WORK TO COMPLETE. From the line containing "Where should I" down to the final line of the entries below, return each line exactly and drop the pictures.

LISTED ENTRIES.
^^^^^^^^
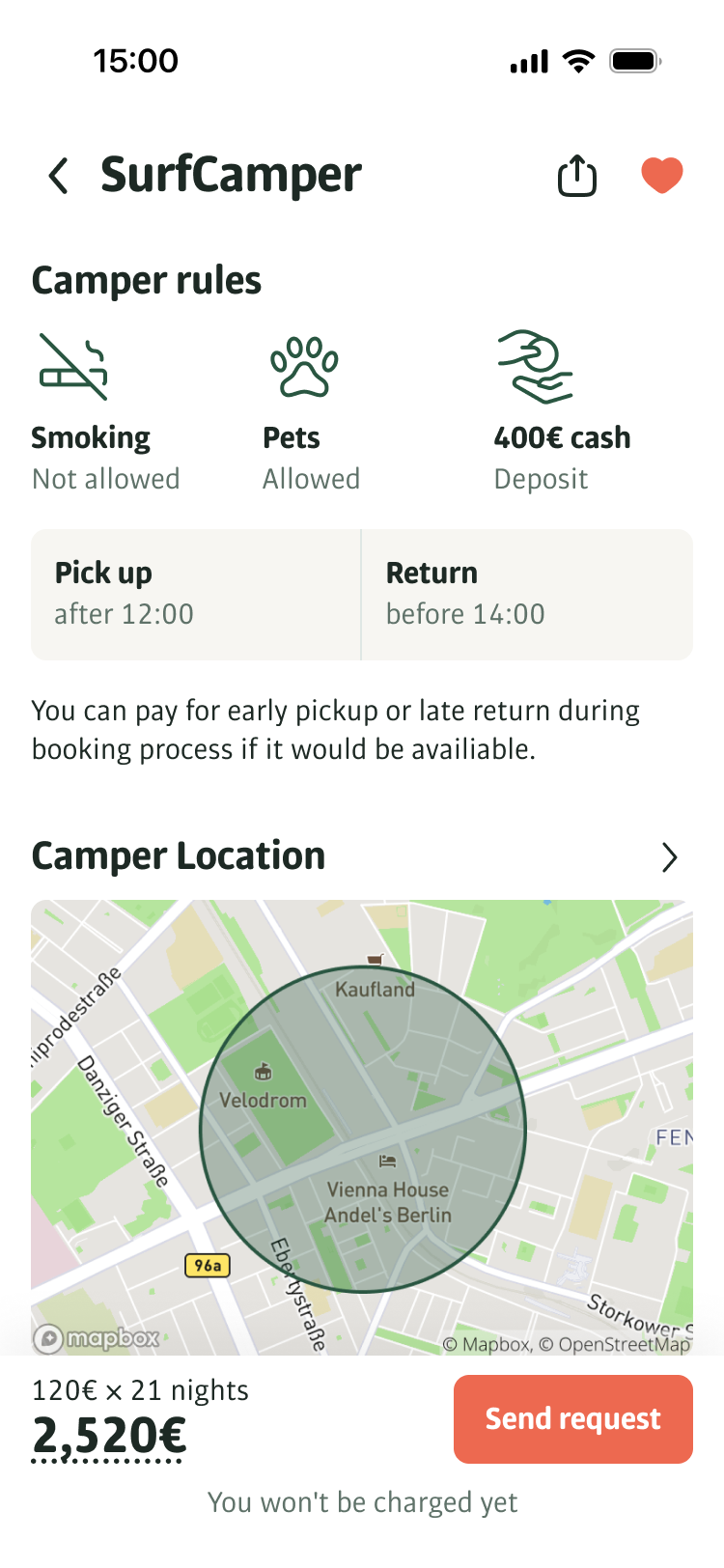This screenshot has height=1568, width=724.
Task: Tap the Camper Location heading
Action: 179,856
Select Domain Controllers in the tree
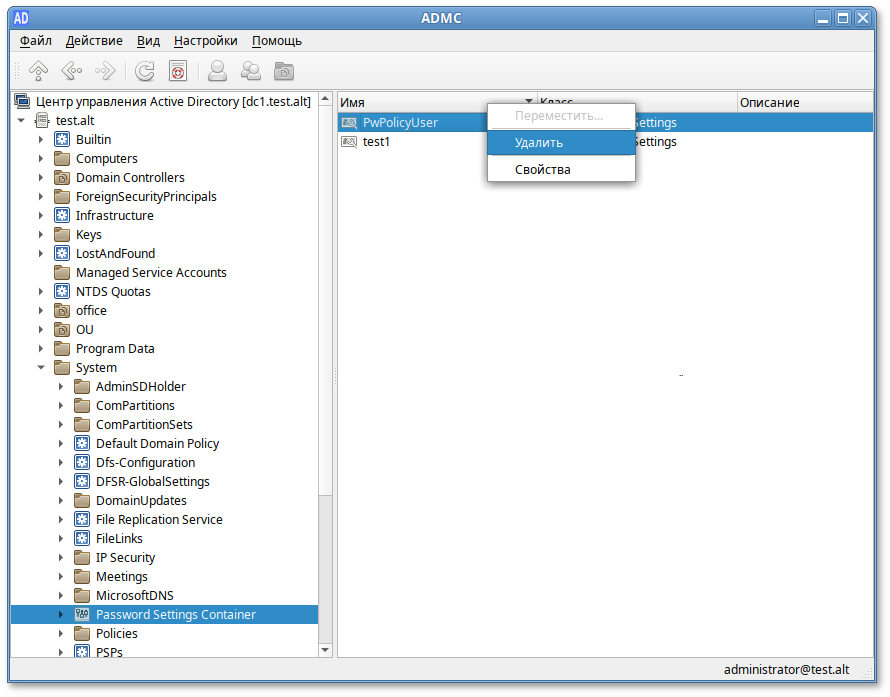This screenshot has width=890, height=697. pyautogui.click(x=130, y=178)
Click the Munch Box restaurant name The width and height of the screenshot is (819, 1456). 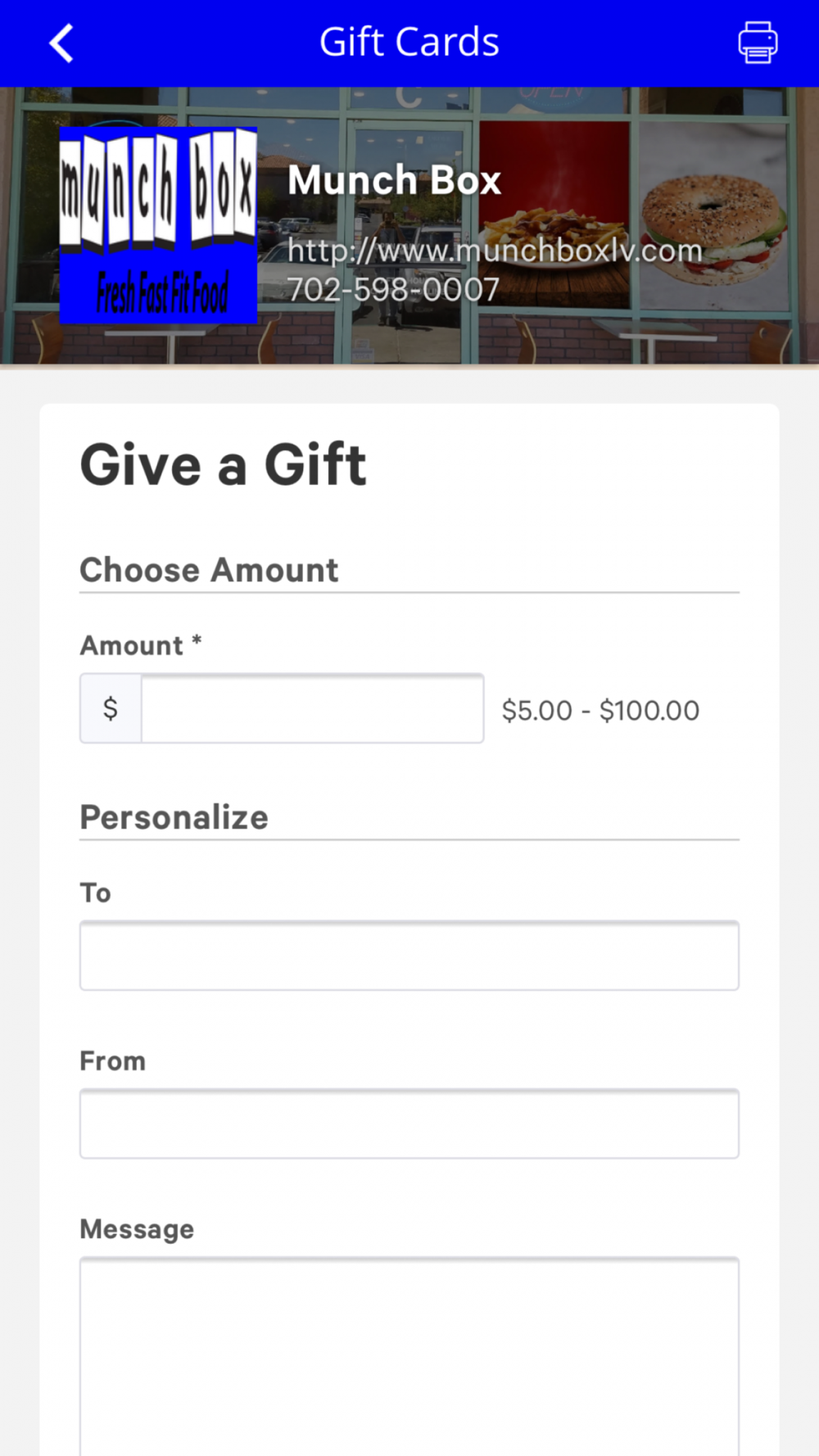(394, 181)
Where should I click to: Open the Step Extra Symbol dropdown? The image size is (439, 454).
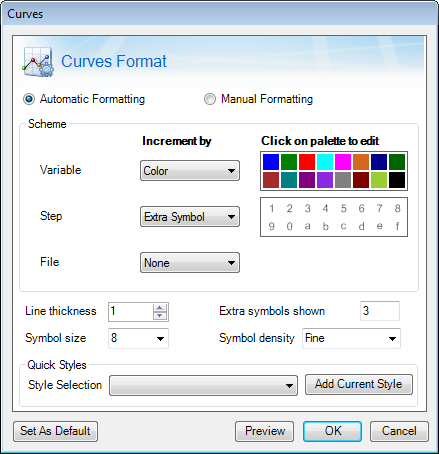(x=190, y=217)
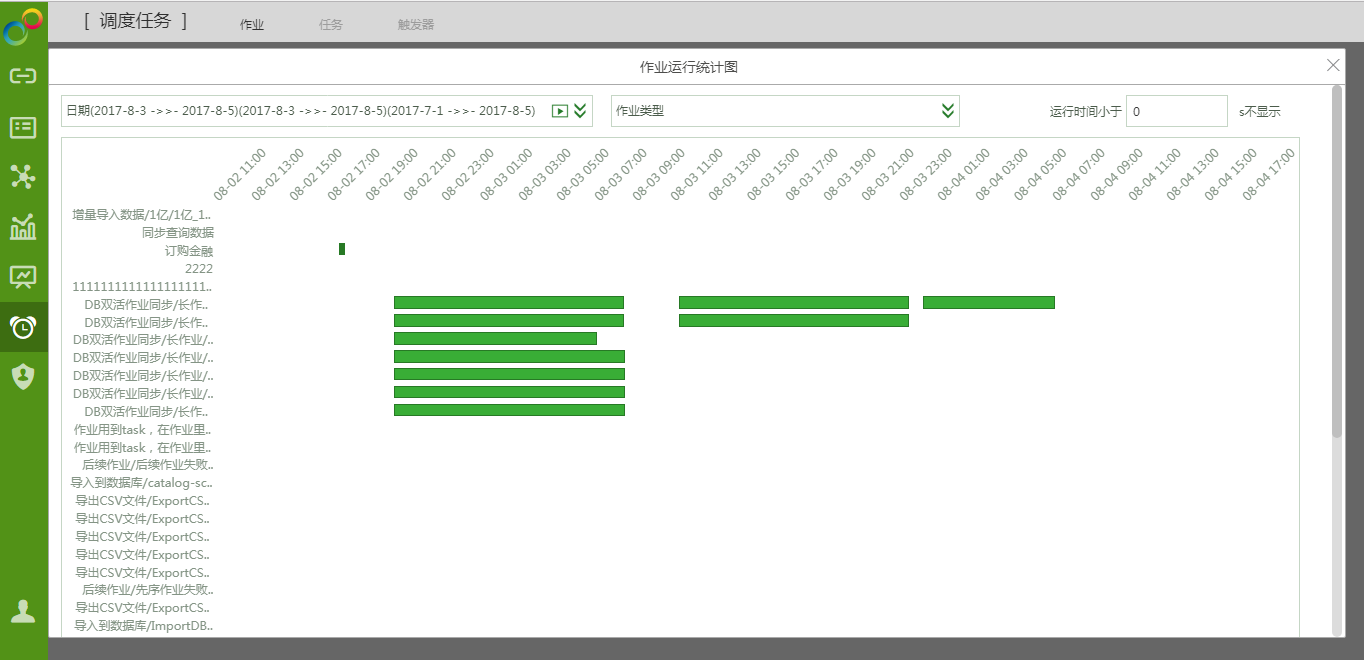Viewport: 1364px width, 660px height.
Task: Open the list panel icon in sidebar
Action: pyautogui.click(x=23, y=127)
^^^^^^^^
ANSWER SPACE.
Where should I click to: Open the Step Extra Symbol dropdown? The image size is (439, 454).
(x=190, y=217)
Viewport: 1364px width, 660px height.
Task: Open the list panel icon in sidebar
Action: pyautogui.click(x=23, y=127)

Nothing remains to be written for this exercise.